◆ WORK REQUIRED ◆
Edit the passage of the holiday air travel article that begins at "The Transportation Safety" and ends after "and Christmas rush.", changing "Thanksgiving" to "Turkey Day".

◆ TEXT SHOWN ◆
Airlines Are Expecting Millions of Travelers for the Holiday Season

Plan ahead.


Crowds, long waits, and seatmates are returning to airports and airlines everywhere. The pandemic lowered the number of people passing through airports and boarding planes significantly, but summer saw a resurgence in travel numbers, and airlines are expecting another big boom ahead of the holidays.

The Transportation Safety Administration (TSA) clocked about 2.6 million travelers moving through airports around Thanksgiving in 2019—the last Thanksgiving before the pandemic hit. Roughly 2.5 million passengers traveled during Christmas that same year. Airlines are preparing for similar numbers this year now that many people are vaccinated.

Southwest Airlines polished up its November and December travel schedule and brought on more staff ahead of what it and other airlines anticipate will be a busy travel season. Incoming CEO Bob Jordan told Yahoo Finance Live Southwest's crew "reserves are over 20%," which is suggested will help keep things flowing smoothly through the Thanksgiving and Christmas rush.

"Our booking for the holidays are basically following the curve that they followed in 2019, which gives up a lot of assurance that there's demand there and you'll see load factors that are pretty typical," Jordan said.

The airline has hopefully learned from experience. As Yahoo pointed out, 20% is a significant increase from the number of reserves Southwest had in place earlier this month when the airline faced several delays due to both bad weather and air traffic delays handed down by the Federal Aviation Administration (FAA). Southwest canceled more than 2,000 flights as a result and likely hopes to avoid doing so again, especially with so many people expected to be on the go.

"It's all about reliability. Our customers need to get to where they're going and they need to depend on us and they can depend on us," Jordan told Yahoo. He added that it's a tremendous responsibility "because they rely on us to get them to things that matter in their lives, to weddings and to visit family on holidays."

Although the pandemic isn't over yet, Cowne managing director and airline analyst Helane Becker told Yahoo she thinks people will be traveling anyway. She told the outlet that people are tired of missing milestone celebrations with family, and COVID cases are finally falling.

◆ RAW DATA ◆
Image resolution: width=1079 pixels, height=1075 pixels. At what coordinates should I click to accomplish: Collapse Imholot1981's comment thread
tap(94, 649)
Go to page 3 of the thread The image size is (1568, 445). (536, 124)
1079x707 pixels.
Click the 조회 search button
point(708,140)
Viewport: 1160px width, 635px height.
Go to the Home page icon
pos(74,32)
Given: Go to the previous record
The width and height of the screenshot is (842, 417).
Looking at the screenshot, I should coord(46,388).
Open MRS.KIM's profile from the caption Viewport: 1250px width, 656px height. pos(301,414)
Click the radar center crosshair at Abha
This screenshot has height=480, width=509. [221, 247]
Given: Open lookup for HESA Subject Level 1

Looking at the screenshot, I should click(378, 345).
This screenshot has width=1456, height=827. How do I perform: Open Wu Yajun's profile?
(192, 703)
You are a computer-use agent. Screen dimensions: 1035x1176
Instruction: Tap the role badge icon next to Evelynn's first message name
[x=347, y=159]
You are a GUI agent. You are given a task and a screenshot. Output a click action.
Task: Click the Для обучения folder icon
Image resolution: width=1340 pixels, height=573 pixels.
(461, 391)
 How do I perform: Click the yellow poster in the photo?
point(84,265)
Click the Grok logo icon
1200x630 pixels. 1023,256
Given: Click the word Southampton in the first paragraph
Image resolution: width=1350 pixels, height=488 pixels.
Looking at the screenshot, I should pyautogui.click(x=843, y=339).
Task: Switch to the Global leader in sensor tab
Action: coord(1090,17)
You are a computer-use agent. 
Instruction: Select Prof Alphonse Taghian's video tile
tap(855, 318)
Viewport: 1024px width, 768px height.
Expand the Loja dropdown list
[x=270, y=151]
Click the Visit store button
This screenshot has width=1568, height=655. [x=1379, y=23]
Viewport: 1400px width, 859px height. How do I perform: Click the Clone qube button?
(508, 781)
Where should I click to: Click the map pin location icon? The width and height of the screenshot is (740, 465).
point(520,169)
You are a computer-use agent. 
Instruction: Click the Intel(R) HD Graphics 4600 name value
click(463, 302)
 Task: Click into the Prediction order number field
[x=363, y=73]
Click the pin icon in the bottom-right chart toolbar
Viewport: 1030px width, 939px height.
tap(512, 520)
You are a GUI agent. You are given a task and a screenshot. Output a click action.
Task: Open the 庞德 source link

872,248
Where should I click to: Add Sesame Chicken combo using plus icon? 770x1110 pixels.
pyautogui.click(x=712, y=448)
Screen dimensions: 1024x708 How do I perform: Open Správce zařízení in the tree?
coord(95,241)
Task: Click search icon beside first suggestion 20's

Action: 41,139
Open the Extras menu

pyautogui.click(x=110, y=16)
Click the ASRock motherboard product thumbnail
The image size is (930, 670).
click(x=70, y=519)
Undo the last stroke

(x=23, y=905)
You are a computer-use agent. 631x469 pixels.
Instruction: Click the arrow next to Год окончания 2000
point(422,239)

◆ SOLVED EXERCISE ◆
The Transportation Safety Administration (TSA) clocked about 2.6 million travelers moving through airports around Turkey Day in 2019—the last Turkey Day before the pandemic hit. Roughly 2.5 million passengers traveled during Christmas that same year. Airlines are preparing for similar numbers this year now that many people are vaccinated.

Southwest Airlines polished up its November and December travel schedule and brought on more staff ahead of what it and other airlines anticipate will be a busy travel season. Incoming CEO Bob Jordan told Yahoo Finance Live Southwest's crew "reserves are over 20%," which is suggested will help keep things flowing smoothly through the Turkey Day and Christmas rush.